En su debut con los Denver Broncos, el mariscal de campo novato Bo Nix estuvo a la altura de las expectativas. Se calculaba que en la universidad se ganaba la vida con pantallas y audiciones. Su «profundidad promedio del objetivo» en Oregon (qué tan lejos estaban los receptores de Nix cuando les lanzó) fue la más baja en el FBS con 6.8 yardas. Si bien estableció el récord de porcentaje de pases completos en una sola temporada de la NCAA el año pasado, ayudó que más de una cuarta parte de sus pases fueran detrás de la línea de golpeo.
A modo de comparación, observemos que los finalistas del Heisman, Michael Penix Jr. y Jayden Daniels lanzaron el 16 por ciento y el 13 por ciento de sus pases detrás de la línea, respectivamente, según Pro Football Focus. No hay nada de malo en revisarlo de vez en cuando; Muchos mariscales de campo jóvenes pueden hacer más que eso. Pero generalmente en el fútbol lo que quieres es empujar la pelota. el pasado línea de golpeo para ganar yardas para que su equipo pueda anotar algunos puntos, tal vez un touchdown.
La defensa de los Broncos hizo todo lo posible para aliviar a Nix de esa responsabilidad el domingo por la tarde contra los Seattle Seahawks, o tal vez se inspiraron en ello. Pueden sumar puntos haciendo jugadas en su lado de la pelota, detrás de la línea de golpeo.
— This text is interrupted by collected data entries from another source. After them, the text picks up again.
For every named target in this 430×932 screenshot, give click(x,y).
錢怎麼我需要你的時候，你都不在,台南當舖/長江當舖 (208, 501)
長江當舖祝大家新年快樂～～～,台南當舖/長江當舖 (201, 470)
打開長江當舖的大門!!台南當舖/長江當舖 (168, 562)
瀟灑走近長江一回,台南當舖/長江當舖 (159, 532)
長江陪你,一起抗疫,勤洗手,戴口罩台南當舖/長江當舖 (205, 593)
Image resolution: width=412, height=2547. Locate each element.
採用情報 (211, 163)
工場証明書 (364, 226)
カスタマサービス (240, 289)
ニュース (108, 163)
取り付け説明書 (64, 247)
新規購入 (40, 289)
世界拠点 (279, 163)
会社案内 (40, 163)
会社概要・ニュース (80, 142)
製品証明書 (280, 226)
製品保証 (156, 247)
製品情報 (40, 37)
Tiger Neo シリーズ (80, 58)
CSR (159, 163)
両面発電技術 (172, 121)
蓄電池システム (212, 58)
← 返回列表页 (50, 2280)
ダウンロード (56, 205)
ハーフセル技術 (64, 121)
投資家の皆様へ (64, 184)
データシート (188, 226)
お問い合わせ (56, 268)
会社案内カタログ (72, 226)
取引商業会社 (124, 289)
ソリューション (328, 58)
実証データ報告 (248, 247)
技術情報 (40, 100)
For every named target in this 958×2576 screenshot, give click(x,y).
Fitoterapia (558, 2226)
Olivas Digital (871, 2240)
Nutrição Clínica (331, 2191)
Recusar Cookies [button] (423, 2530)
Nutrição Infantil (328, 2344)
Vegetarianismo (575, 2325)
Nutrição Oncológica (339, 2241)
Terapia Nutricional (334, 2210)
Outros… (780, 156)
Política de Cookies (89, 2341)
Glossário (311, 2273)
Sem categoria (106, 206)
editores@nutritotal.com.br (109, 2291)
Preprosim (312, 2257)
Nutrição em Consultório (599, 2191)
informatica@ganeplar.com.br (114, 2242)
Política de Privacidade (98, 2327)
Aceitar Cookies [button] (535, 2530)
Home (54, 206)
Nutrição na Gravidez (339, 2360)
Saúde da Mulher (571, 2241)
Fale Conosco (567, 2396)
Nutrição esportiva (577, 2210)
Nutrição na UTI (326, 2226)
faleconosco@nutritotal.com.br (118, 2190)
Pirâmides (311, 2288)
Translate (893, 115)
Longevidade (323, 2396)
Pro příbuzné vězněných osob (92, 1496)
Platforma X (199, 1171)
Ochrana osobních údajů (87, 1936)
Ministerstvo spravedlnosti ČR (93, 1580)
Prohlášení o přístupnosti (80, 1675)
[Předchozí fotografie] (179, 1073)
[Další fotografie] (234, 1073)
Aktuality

En la mitad, Denver anotó 13 puntos de manera inusual: dos profundos y tres tiros de campo. Mientras tanto, Nicks continuó donde lo dejó en la universidad, registrando sus dos primeros pases completos en la NFL en tiros detrás de la línea. Su cuadro de transición final se veía así:

Para ahorrar puntos, son 12 intentos a 10 o más yardas de la línea de golpeo. Probablemente fue lo mejor que la ofensiva dependiera de bateadores rápidos. Cuatro de los pases más largos de los Knicks fueron interceptados; dos de los Broncos, dos de los Seahawks. Sus pasos fueron tan pobres que un tiro en el último cuarto inmediatamente provocó que el comentarista de CBS, Adam Archuleta, dijera: «Oh, no». Antes de que el camarógrafo pudiera completar un pase al estudiante de segundo año de Seattle, Rig Woolen interceptó un pase.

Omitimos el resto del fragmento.